Thomas More’s narrative The History
of King Richard the Third (ca. 1514) and William Shakespeare’s
play King Richard III (ca. 1591) may be considered the epitomes
of a tradition that has for ever vilified the last Plantagenet monarch
of England. Even in later fictional works, it is hard to come across a
more distorted and evil character, whose outward appearance faithfully
mirrors his inner moral self.

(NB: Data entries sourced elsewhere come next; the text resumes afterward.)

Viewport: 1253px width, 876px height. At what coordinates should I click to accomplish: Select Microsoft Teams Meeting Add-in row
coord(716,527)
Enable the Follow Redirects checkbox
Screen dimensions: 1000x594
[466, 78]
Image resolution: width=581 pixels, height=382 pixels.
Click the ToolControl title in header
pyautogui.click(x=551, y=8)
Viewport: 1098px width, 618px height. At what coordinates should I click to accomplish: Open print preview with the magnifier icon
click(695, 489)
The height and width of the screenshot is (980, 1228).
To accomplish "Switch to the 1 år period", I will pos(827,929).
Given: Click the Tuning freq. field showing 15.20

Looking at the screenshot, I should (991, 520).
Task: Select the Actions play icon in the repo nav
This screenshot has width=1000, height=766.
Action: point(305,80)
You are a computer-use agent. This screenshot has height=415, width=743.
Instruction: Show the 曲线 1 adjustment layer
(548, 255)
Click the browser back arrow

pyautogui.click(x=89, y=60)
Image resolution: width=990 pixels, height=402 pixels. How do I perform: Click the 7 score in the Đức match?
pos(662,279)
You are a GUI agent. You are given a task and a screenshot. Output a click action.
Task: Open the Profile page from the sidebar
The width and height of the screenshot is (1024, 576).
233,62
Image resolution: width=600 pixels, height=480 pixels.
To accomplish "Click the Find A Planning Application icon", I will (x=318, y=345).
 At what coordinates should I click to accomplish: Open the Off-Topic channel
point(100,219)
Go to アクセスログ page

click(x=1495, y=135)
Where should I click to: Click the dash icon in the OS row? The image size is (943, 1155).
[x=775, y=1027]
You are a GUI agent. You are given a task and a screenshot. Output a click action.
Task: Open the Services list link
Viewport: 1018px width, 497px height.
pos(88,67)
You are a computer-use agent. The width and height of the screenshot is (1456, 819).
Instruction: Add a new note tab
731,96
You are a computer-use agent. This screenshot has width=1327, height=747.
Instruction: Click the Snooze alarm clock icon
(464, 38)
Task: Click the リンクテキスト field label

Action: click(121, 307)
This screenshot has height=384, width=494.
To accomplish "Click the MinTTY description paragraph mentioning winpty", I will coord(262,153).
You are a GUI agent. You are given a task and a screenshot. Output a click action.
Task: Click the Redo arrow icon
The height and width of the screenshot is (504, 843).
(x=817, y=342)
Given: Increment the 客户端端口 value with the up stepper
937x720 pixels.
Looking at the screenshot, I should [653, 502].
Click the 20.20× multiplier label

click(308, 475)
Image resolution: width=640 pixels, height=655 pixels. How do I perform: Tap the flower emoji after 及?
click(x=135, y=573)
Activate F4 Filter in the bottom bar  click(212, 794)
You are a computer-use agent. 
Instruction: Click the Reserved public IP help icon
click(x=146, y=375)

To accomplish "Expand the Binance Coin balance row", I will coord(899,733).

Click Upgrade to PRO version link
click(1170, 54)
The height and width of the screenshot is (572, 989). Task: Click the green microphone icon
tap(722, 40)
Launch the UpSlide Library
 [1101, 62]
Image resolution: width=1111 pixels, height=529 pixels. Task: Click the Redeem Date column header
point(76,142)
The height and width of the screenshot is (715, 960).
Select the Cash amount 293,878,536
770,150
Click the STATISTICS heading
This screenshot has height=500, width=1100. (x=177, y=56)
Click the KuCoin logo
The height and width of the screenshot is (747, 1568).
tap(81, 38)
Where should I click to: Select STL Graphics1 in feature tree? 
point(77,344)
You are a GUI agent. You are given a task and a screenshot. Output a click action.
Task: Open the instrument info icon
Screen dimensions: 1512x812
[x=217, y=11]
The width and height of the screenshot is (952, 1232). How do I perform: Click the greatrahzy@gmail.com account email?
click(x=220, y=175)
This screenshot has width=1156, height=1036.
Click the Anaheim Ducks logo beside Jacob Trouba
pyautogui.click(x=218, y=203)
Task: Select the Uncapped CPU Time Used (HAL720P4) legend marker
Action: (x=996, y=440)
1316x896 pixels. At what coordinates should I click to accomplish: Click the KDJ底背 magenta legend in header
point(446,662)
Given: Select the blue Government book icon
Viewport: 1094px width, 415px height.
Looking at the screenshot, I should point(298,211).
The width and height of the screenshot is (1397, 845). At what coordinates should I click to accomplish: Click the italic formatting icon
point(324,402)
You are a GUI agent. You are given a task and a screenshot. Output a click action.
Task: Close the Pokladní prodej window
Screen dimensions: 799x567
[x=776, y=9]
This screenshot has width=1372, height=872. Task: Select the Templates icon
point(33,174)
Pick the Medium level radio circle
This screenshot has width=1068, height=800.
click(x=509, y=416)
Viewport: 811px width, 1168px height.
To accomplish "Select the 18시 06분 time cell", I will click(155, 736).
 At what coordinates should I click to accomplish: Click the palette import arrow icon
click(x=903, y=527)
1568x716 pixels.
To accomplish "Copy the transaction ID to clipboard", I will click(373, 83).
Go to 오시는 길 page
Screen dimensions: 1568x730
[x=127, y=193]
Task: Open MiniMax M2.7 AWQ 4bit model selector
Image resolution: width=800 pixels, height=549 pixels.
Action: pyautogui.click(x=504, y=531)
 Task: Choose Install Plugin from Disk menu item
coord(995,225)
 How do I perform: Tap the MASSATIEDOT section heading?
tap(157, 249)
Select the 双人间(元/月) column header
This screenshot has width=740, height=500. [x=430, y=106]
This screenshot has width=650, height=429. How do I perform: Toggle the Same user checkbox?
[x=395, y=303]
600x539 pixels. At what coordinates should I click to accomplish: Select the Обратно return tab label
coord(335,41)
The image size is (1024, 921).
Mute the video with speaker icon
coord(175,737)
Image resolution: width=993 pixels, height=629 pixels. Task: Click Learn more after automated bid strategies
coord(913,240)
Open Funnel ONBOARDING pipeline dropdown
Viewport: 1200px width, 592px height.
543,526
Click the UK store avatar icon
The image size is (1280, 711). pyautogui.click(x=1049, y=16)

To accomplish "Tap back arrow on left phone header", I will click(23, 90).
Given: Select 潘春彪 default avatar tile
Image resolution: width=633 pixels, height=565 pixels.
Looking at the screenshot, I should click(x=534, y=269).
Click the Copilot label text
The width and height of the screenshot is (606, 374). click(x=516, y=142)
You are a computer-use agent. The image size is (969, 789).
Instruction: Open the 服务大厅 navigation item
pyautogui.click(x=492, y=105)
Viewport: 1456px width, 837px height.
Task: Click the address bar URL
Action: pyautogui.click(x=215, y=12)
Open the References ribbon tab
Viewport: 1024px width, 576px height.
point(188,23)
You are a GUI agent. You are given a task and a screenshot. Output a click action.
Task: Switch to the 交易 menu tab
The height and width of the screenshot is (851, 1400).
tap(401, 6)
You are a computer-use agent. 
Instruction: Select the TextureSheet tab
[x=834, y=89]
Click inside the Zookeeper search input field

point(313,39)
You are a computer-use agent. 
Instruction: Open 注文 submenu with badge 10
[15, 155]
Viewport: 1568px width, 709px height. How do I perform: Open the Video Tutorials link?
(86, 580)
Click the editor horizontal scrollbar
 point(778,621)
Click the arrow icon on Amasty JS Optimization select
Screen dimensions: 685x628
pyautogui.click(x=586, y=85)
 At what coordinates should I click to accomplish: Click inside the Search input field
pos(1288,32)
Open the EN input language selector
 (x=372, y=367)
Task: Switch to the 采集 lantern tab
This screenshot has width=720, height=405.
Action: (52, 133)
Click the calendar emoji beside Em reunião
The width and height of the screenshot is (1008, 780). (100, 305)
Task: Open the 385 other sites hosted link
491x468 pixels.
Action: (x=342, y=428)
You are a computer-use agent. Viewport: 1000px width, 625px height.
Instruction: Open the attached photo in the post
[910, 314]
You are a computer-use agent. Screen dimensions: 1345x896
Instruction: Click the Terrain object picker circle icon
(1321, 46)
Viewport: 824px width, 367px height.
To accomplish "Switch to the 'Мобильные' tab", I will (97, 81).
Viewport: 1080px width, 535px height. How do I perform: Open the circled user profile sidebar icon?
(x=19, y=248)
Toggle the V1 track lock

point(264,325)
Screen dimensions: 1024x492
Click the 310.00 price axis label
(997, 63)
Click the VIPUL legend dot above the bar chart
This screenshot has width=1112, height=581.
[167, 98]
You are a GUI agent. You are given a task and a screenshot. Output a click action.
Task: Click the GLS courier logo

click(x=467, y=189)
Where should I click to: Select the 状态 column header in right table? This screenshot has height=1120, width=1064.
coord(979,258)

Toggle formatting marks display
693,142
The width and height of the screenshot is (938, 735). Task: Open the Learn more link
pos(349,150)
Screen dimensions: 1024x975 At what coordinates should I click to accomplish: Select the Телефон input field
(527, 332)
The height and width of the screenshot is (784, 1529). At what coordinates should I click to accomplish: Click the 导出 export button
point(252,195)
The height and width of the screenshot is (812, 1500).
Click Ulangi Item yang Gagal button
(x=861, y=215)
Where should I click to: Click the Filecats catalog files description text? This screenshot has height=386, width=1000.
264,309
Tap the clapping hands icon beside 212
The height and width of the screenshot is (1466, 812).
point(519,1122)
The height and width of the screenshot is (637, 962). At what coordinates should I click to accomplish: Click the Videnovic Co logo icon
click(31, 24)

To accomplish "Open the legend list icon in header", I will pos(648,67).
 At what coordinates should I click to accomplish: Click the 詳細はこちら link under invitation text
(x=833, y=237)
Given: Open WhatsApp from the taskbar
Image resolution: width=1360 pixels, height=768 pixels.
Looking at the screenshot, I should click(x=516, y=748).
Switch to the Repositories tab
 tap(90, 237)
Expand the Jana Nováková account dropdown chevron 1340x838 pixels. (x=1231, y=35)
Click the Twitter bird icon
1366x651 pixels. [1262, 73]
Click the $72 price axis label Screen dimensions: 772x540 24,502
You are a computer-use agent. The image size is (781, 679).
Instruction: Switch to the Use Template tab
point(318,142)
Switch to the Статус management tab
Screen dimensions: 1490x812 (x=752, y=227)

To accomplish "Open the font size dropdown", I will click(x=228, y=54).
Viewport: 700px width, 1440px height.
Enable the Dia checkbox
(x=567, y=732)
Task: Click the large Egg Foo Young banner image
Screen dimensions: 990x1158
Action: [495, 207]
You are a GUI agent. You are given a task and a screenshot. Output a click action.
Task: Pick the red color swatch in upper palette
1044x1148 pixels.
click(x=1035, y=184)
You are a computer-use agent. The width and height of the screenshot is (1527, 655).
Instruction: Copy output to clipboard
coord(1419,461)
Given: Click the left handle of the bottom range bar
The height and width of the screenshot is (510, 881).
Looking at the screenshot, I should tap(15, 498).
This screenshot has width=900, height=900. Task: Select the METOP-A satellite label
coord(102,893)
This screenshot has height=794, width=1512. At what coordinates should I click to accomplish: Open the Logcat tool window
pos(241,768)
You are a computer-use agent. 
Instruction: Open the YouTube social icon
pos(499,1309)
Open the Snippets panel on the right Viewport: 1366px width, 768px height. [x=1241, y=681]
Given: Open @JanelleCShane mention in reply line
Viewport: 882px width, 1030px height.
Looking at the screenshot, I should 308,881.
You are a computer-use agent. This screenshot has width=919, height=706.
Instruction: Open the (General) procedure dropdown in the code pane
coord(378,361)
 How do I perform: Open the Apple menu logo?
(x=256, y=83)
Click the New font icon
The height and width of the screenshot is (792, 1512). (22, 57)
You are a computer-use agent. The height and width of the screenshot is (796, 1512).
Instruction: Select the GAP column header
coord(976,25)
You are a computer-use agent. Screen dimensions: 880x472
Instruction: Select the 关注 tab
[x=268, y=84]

Among several other minor or major contributions
to this character’s vilification, Bernard André and Pietro Carmeliano
had presented him as a monster, physically abominable; John Rous had registered
his abnormal birth: after two years in his mother’s womb, the child was
born exhibiting teeth and shoulder-length hair; Polydore Vergil had explicitly
accused him of the murder of the Lancastrian Prince of Wales, Henry VI’s
son.
It is my intention
to focus on the way More and Shakespeare exploit and amplify this vituperative
historiographic tradition, full of serious accusations, though mostly based
on rumours, uncertainties and legendary elements. Within this widely accepted
tradition, both authors manage to shape a solid portrait of a monstrous
Richard, an exemplum not to be imitated or followed, but whose magistral
performance, coinciding with the mastery of the rhetorical devices, has
never failed to impress successive generations of readers and theatre-goers.